Une femme ne peut épouser celui qui est ou a été le mari de sa mère de lait, ni leurs descendants, mais elle peut épouser leurs parents et frères et sœurs. De plus, l'interdiction s'étend aux deux frères de lait l'un de l'autre. Il est également interdit à la nourrice d'épouser le père ou un descendant de l'enfant allaité.
Empêchements Non Permanents ou Temporaires
Ces empêchements incluent, outre l'âge, les garanties juridiques de continence (iddah et istibra), l'incapacité résultant de la répudiation triple, et les obstacles religieux.
L'Empêchement par Affinité Temporaire
Il s'agit de l'interdiction pour un homme d'épouser simultanément les sœurs, les tantes ou les nièces de son épouse tant que son mariage actuel perdure. Il peut cependant épouser une femme de sa belle-famille si elle est veuve ou divorcée. Bien qu'un homme ne puisse être marié simultanément à deux femmes ayant un lien de consanguinité entre elles (dans la mesure prévue), il peut épouser une parente par affinité après la dissolution d'un mariage précédent.
La Continence Légale (Iddah et Istibra)

## Données fournies
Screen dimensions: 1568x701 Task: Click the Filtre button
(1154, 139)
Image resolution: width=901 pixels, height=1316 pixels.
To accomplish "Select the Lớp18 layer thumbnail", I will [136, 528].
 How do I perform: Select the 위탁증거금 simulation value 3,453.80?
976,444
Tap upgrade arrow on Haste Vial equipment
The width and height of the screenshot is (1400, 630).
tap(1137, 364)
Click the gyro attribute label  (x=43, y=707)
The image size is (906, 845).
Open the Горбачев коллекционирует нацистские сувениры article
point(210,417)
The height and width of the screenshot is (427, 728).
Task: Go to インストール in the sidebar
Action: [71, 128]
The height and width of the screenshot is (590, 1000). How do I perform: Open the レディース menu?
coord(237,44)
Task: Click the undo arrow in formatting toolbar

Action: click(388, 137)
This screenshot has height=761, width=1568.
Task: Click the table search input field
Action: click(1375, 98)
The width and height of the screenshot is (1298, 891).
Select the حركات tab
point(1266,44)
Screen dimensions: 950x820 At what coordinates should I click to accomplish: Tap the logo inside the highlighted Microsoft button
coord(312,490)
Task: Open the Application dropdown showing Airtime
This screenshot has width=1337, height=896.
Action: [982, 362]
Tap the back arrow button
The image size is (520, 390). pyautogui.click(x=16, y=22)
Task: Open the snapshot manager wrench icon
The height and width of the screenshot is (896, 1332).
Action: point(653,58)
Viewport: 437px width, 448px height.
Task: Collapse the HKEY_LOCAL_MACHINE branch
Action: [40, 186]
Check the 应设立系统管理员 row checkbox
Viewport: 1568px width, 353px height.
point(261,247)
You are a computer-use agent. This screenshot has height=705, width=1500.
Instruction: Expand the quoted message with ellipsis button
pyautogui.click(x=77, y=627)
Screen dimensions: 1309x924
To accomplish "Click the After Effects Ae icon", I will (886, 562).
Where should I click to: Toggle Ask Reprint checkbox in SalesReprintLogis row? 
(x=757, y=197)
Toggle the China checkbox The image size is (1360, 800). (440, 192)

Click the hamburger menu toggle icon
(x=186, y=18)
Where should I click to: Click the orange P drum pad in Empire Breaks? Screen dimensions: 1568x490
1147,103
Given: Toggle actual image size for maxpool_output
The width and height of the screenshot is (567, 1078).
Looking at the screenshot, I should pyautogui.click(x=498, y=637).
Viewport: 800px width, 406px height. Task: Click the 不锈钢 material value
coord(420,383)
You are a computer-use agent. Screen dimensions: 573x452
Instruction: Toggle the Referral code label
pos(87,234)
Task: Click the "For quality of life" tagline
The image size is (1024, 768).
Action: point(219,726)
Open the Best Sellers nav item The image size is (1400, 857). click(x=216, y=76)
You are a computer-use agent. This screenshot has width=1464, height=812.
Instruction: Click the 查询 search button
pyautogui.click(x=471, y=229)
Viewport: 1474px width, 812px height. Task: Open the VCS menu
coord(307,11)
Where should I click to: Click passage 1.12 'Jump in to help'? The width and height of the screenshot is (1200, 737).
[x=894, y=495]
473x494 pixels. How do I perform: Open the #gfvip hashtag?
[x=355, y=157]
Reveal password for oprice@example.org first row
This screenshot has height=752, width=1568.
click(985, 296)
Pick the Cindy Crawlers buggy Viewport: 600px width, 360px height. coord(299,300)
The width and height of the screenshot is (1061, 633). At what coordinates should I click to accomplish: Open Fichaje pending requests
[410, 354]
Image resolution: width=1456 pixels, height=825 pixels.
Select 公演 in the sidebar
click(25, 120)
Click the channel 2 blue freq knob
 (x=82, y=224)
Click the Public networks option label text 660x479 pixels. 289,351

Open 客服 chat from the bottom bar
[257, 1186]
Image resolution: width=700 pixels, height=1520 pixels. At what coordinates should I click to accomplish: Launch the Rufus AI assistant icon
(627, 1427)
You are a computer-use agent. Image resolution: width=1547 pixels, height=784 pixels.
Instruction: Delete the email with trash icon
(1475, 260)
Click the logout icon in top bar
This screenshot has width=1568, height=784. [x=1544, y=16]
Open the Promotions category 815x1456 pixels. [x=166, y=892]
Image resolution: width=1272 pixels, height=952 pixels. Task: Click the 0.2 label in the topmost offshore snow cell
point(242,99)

## Travail demandé
1 – Résumez en deux phrases le texte sur les empêchements au mariage.
2 – Convertissez en une liste JSON de chaînes les lignes des enregistrements allant de celle qui contient « Image resolution: width=700 » jusqu'à la fin des enregistrements, à raison d'une chaîne par ligne et sans les lignes vides.
Le texte et les enregistrements n'ont pas la même origine.

## Corrigés complets
1 – Une femme ne peut épouser celui qui est ou a été le mari de sa mère de lait, ni leurs descendants, et deux frères de lait ne peuvent s'épouser, de même que la nourrice ne peut épouser le père ou un descendant de l'enfant allaité. Parmi les empêchements temporaires figurent l'âge, l'iddah et l'istibra, la répudiation triple et les obstacles religieux, ainsi que l'interdiction pour un homme d'épouser en même temps les sœurs, les tantes ou les nièces de son épouse tant que dure son mariage.

2 –
[
  "Image resolution: width=700 pixels, height=1520 pixels. At what coordinates should I click to accomplish: Launch the Rufus AI assistant icon",
  "(627, 1427)",
  "You are a computer-use agent. Image resolution: width=1547 pixels, height=784 pixels.",
  "Instruction: Delete the email with trash icon",
  "(1475, 260)",
  "Click the logout icon in top bar",
  "This screenshot has width=1568, height=784. [x=1544, y=16]",
  "Open the Promotions category 815x1456 pixels. [x=166, y=892]",
  "Image resolution: width=1272 pixels, height=952 pixels. Task: Click the 0.2 label in the topmost offshore snow cell",
  "point(242,99)"
]